**Required action**
Your task is to transcribe the entries exactly.

(Records for this exercise)

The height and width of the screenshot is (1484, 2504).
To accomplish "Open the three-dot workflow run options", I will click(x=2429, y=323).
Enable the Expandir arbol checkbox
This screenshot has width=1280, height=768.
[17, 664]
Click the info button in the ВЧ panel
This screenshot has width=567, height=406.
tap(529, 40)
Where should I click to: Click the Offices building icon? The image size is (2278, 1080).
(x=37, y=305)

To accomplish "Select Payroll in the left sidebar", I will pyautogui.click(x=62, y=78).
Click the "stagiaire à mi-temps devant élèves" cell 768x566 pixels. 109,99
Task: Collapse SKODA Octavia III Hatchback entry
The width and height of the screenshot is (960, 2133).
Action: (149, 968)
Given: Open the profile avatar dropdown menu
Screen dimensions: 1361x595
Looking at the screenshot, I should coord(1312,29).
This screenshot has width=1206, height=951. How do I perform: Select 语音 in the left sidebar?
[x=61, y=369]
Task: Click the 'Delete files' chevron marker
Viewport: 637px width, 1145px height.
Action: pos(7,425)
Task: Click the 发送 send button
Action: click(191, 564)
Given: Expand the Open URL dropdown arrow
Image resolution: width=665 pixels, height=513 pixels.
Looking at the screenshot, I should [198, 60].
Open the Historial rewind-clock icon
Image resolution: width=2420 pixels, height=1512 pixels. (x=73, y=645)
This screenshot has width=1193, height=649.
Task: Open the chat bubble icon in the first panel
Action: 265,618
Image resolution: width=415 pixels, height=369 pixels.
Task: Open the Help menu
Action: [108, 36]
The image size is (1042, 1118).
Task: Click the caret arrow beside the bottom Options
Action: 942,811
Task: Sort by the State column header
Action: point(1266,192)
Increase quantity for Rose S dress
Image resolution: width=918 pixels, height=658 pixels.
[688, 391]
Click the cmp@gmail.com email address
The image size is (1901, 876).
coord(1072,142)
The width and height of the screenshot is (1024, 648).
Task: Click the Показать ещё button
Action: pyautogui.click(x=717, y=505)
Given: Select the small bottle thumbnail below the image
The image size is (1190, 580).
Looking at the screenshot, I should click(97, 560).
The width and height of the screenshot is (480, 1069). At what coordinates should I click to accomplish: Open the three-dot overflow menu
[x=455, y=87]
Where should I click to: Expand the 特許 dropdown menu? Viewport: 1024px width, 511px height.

(End Records for this exercise)

**The completed task**
The height and width of the screenshot is (1484, 2504).
To accomplish "Open the three-dot workflow run options", I will click(x=2429, y=323).
Enable the Expandir arbol checkbox
This screenshot has width=1280, height=768.
[17, 664]
Click the info button in the ВЧ panel
This screenshot has width=567, height=406.
tap(529, 40)
Where should I click to: Click the Offices building icon? The image size is (2278, 1080).
(x=37, y=305)

To accomplish "Select Payroll in the left sidebar", I will pyautogui.click(x=62, y=78).
Click the "stagiaire à mi-temps devant élèves" cell 768x566 pixels. 109,99
Task: Collapse SKODA Octavia III Hatchback entry
The width and height of the screenshot is (960, 2133).
Action: (149, 968)
Given: Open the profile avatar dropdown menu
Screen dimensions: 1361x595
Looking at the screenshot, I should coord(1312,29).
This screenshot has width=1206, height=951. How do I perform: Select 语音 in the left sidebar?
[x=61, y=369]
Task: Click the 'Delete files' chevron marker
Viewport: 637px width, 1145px height.
Action: pos(7,425)
Task: Click the 发送 send button
Action: click(191, 564)
Given: Expand the Open URL dropdown arrow
Image resolution: width=665 pixels, height=513 pixels.
Looking at the screenshot, I should [198, 60].
Open the Historial rewind-clock icon
Image resolution: width=2420 pixels, height=1512 pixels. (x=73, y=645)
This screenshot has width=1193, height=649.
Task: Open the chat bubble icon in the first panel
Action: 265,618
Image resolution: width=415 pixels, height=369 pixels.
Task: Open the Help menu
Action: [108, 36]
The image size is (1042, 1118).
Task: Click the caret arrow beside the bottom Options
Action: 942,811
Task: Sort by the State column header
Action: point(1266,192)
Increase quantity for Rose S dress
Image resolution: width=918 pixels, height=658 pixels.
[688, 391]
Click the cmp@gmail.com email address
The image size is (1901, 876).
coord(1072,142)
The width and height of the screenshot is (1024, 648).
Task: Click the Показать ещё button
Action: pyautogui.click(x=717, y=505)
Given: Select the small bottle thumbnail below the image
The image size is (1190, 580).
Looking at the screenshot, I should click(97, 560).
The width and height of the screenshot is (480, 1069). At what coordinates should I click to accomplish: Open the three-dot overflow menu
[x=455, y=87]
Where should I click to: Expand the 特許 dropdown menu? Viewport: 1024px width, 511px height.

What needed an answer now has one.